Der schwarz-roten Koalition schwebt vor, das Primärarztsystem sowohl kollektiv- als auch selektivvertraglich zu ermöglichen. Der Hausärztinnen- und Hausärzteverband verweist auf die erfolgreiche Kombination von HzV und Facharztverträgen in Baden-Württemberg. Das sei eine Blaupause für Deutschland. Das bejaht auch BDI-Vizepräsident Dr. Norbert Smetak, der in Führungsgremien von MEDI und SpiFa mitwirkt. Er bestätigt, dass die beiden Verbände an einem Konzept arbeiten, um solche kooperativen Facharztverträge aus der Nische zu holen.
Oft heißt es, dass bei den Reformnotwendigkeiten im Gesundheitswesen kein Erkenntnis-, sondern ein Umsetzungsproblem bestehe. Das sieht PD Dr. Kevin Schulte, 2. BDI-Vizepräsident, nicht ganz so. Trotz der Auswertungen von Krankenkassen und dem Zentralinstitut der KBV und KVen sei man bezüglich der Versorgungssituation „verhältnismäßig blind“. Aber wie will man bei wachsendem Betreuungsbedarf und sinkenden Arztressourcen planen und steuern, wenn Zusammenhänge unklar sind? Der Verband wünscht sich deshalb eine Stärkung der internistischen Versorgungsforschung an den medizinischen Fakultäten.

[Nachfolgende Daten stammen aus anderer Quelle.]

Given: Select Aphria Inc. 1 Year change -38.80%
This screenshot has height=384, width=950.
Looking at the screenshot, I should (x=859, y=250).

Außerdem fordert er „alle Akteure auf, realistische und qualitätsgesicherte Leistungsversprechen abzugeben“. Versprechen wie eine Termingarantie seien zwar „ein schönes Narrativ, aber nicht umsetzbar“, so Dr. Schulte. Die Politik dürfe bei den Versicherten auch nicht den Eindruck erwecken, die Gesundheitskarte öffne den freien Zugang zu allem, was man sich wünschen mag. Im Positionspapier heißt es: „Es ist unerlässlich, dass alle Akteure im Gesundheitswesen Leistungsangebote entwickeln, die sich an den tatsächlich verfügbaren Ressourcen orientieren.“
Auch bei Podiumsdiskussionen im Rahmen des BDI-Hauptstadtforums ging es um Patientensteuerung und Versorgungssicherheit. Prof. Dr. Hans Theiss, Kardiologe und CSU-Bundestagsmitglied, erinnerte an die relativ vielen Arzt-Patienten-Kontakte in Deutschland, die sich allerdings nicht in einer längeren Lebenserwartung niederschlagen.
„Eigenverantwortung“ meint auch „Selbstbeteiligung“
Der Abgeordnete betonte, dass die Zeiten ernst sind und Reformen weh tun werden. Staat, Krankenkassen, Ärzteschaft, Apotheken – alle müssten sich bewegen und nicht auf Besitzstandwahrung pochen. Natürlich befürworte die Mehrheit der Versicherten keine Eigenbeteiligung. Doch sie sollen mehr „Eigenverantwortung“ übernehmen. Prof. Theiss rechnet damit, dass das Primärarztsystem 2026 auf die Agenda kommt.